A tutti questi composti, come a ogni altra sostanza pericolosa, la tossicologia applica la vecchia regola di Paracelso: è la dose che fa il veleno. In altri termini, maggiore è l'esposizione maggiore sono gli effetti sulla salute dell'uomo. Il che significa che sotto una certa dose soglia, che varia da sostanza a sostanza, gli effetti velenosi scompaiono del tutto. Ecco perché tutte le legislazioni che si occupano di sicurezza non parlano mai di presenza o di assenza assoluta di sostanze tossiche, ma di valori soglia, oltre i quali la presenza di una sostanza tossica diventa pericolosa (progressivamente sempre più pericolosa) e al di sotto della quale non lo è affatto.

Ebbene, la review elaborata da Laura Vandenberg e dai suoi colleghi  sostiene che non sia così. Non per tutte le sostanze, almeno. Molti distruttori endocrini sono pericolosi anche a dosi minime. Ma, soprattutto, il rapporto tra dose ed effetti tossici non descrive sempre una curva monotona, ma spesso disegna curve tortuose e salterine: non-monotone, appunto.

Diciamo subito che queste affermazioni sono contestate. E che il problema andrebbe studiato più a fondo. Ma oltre 600 lavori scientifici pubblicati su riviste con peer-review costituiscono almeno un campanello d'allarme.

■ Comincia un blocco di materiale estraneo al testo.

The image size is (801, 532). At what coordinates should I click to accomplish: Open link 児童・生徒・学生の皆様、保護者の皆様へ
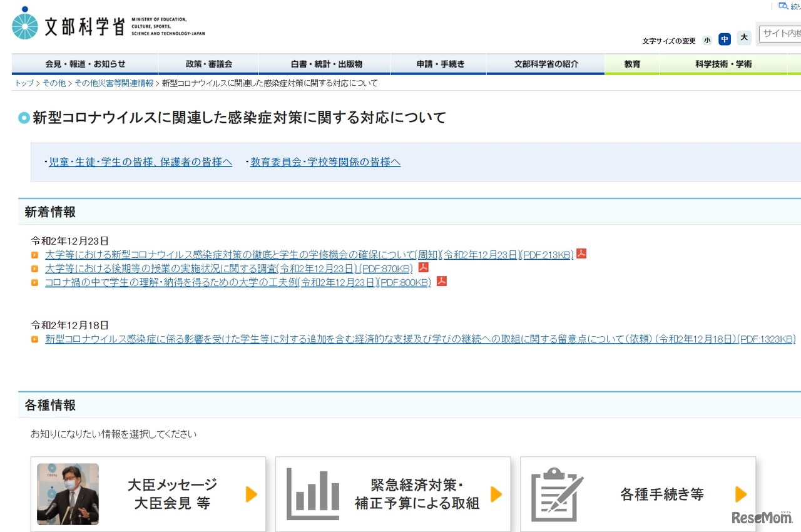[140, 162]
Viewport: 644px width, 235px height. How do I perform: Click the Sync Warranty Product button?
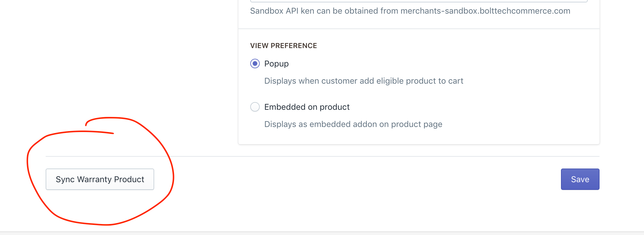pos(100,179)
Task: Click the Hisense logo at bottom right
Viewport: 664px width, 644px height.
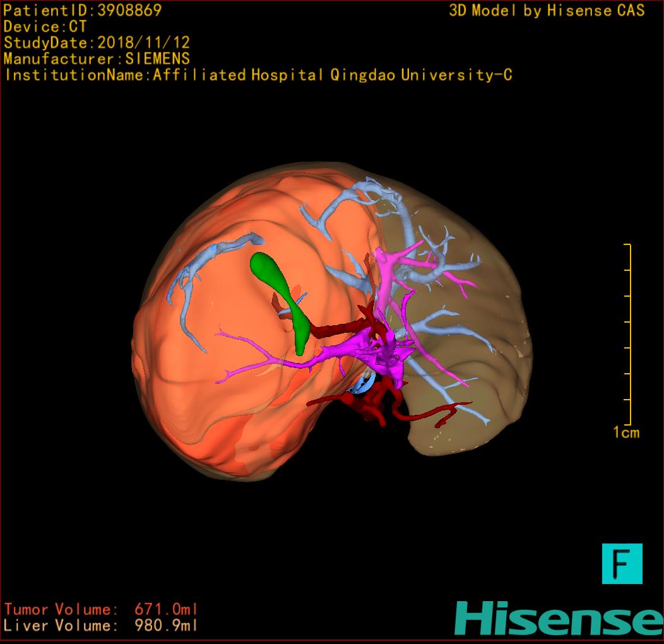Action: (559, 618)
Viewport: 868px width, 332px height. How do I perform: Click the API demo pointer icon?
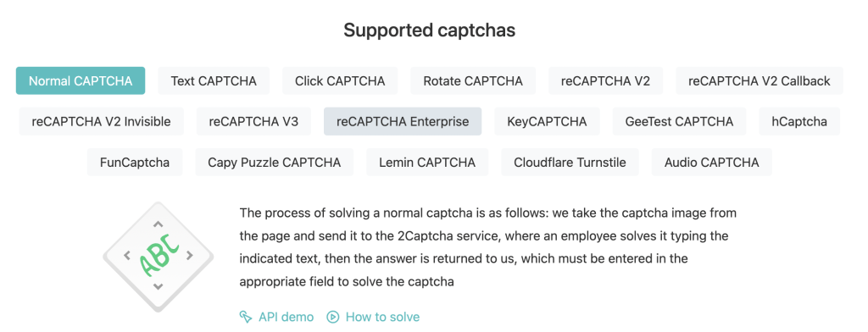tap(245, 317)
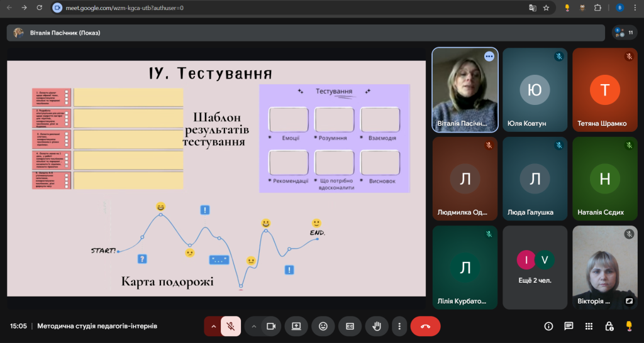644x343 pixels.
Task: Open the chat messages panel
Action: coord(569,326)
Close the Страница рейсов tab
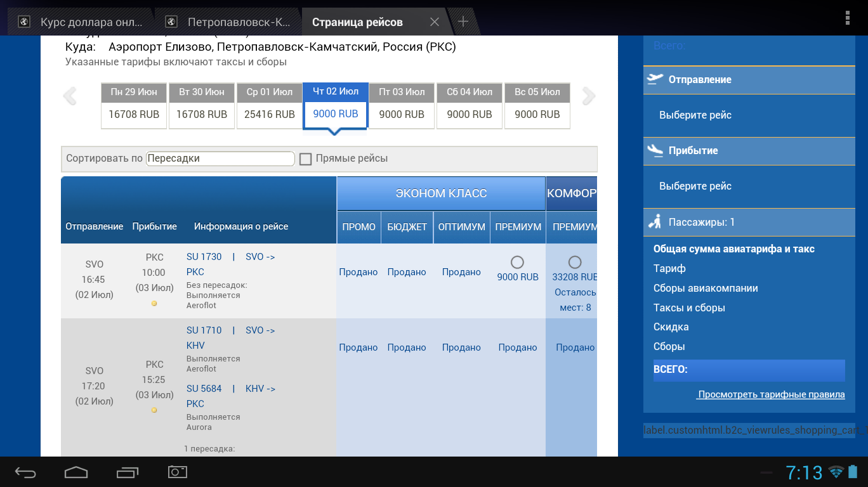Screen dimensions: 868x487 point(435,22)
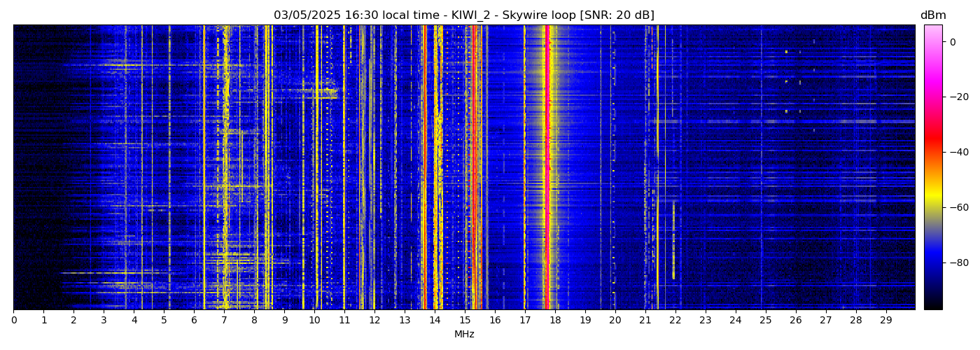Click the 18 MHz x-axis tick label
Viewport: 980px width, 350px height.
(x=555, y=321)
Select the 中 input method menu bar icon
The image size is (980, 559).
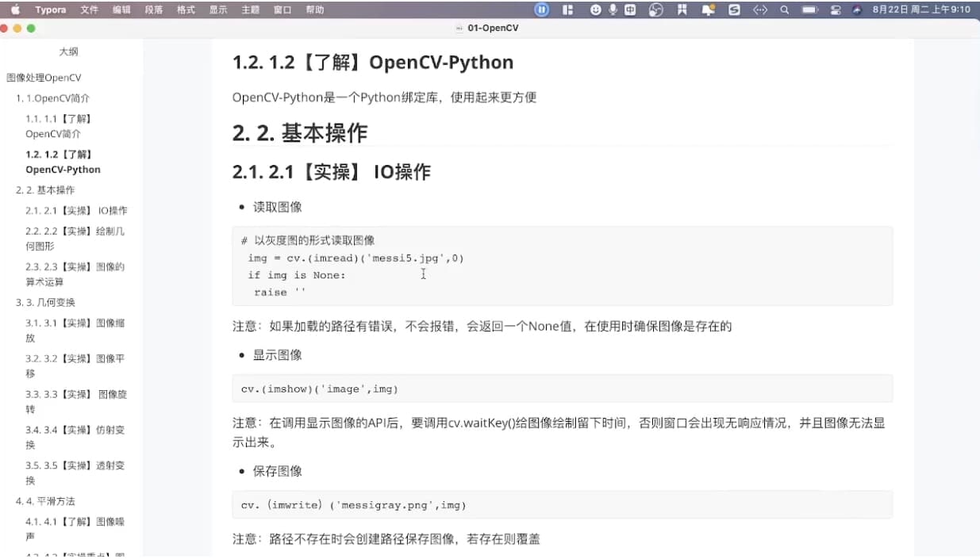(x=631, y=9)
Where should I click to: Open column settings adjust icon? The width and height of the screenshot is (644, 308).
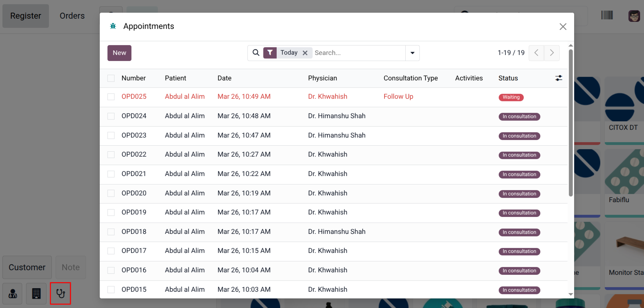click(x=559, y=78)
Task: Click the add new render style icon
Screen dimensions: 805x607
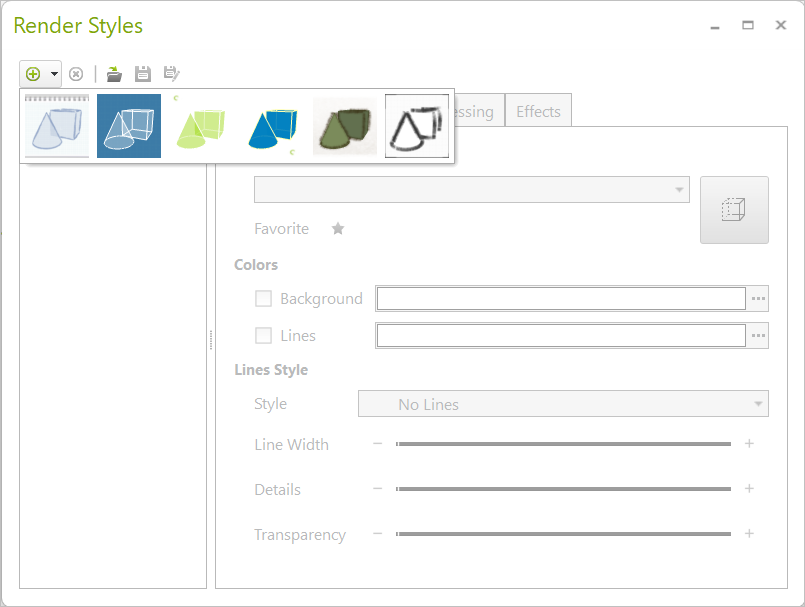Action: [x=33, y=73]
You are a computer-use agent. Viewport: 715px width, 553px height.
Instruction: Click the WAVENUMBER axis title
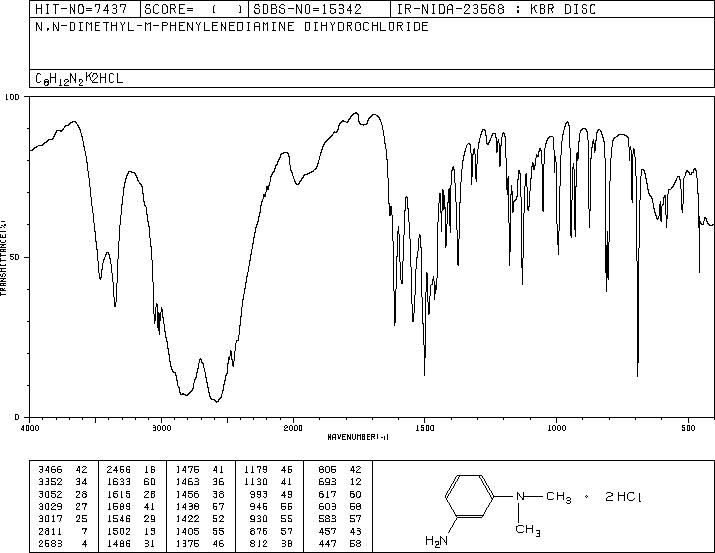(358, 437)
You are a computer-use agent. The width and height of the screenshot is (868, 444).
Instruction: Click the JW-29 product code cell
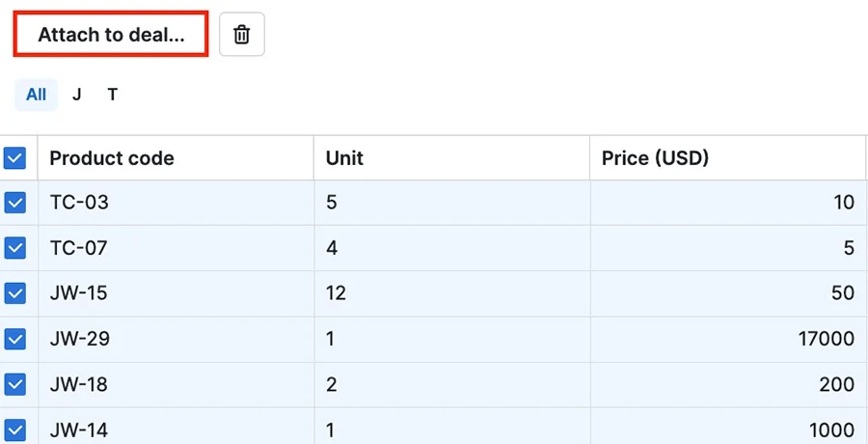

Per i ricercatori, che devono spiegare come mai l'antico suggerimento di Paracelso non sempre è valido. Perché una molecola produce più effetti su una cellula o un organismo quando è meno presente e ne produce meno a più alte concentrazioni. E se, come sostengono alcuni, molte patologie tipiche della nostra epoca - dall'obesità al diabete, dal cancro alle malattie cardiovascolari, dall'infertilità al disfunzioni di natura sessuale - non siano dovute anche alla presenza nell'ambiente di questi inquinanti anche in tracce.

Ma è una sfida anche e soprattutto per le autorità sanitarie e politiche. In primo luogo perché devono almeno rivedere la filosofia con cui elaborano le norme di sicurezza fondata, appunto, sul concetto di soglia. E poi perché rilevare sostanze presenti in tracce non è impresa facile.

Sia in Europa che negli Stati Uniti le istituzioni pubbliche e i grandi istituti di ricerca hanno drizzato le orecchie. Nessun allarme. E, per ora, anche nessuna azione. C'è bisogno di discutere l'argomento più a fondo. Ma, come ha scritto Linda Birnbaum, direttore del National Institute of Environmental Health Sciences (NIEHS) degli Stati Uniti, in un editoriale su Environmental Health Perspectives: «è tempo di iniziare la conversazione».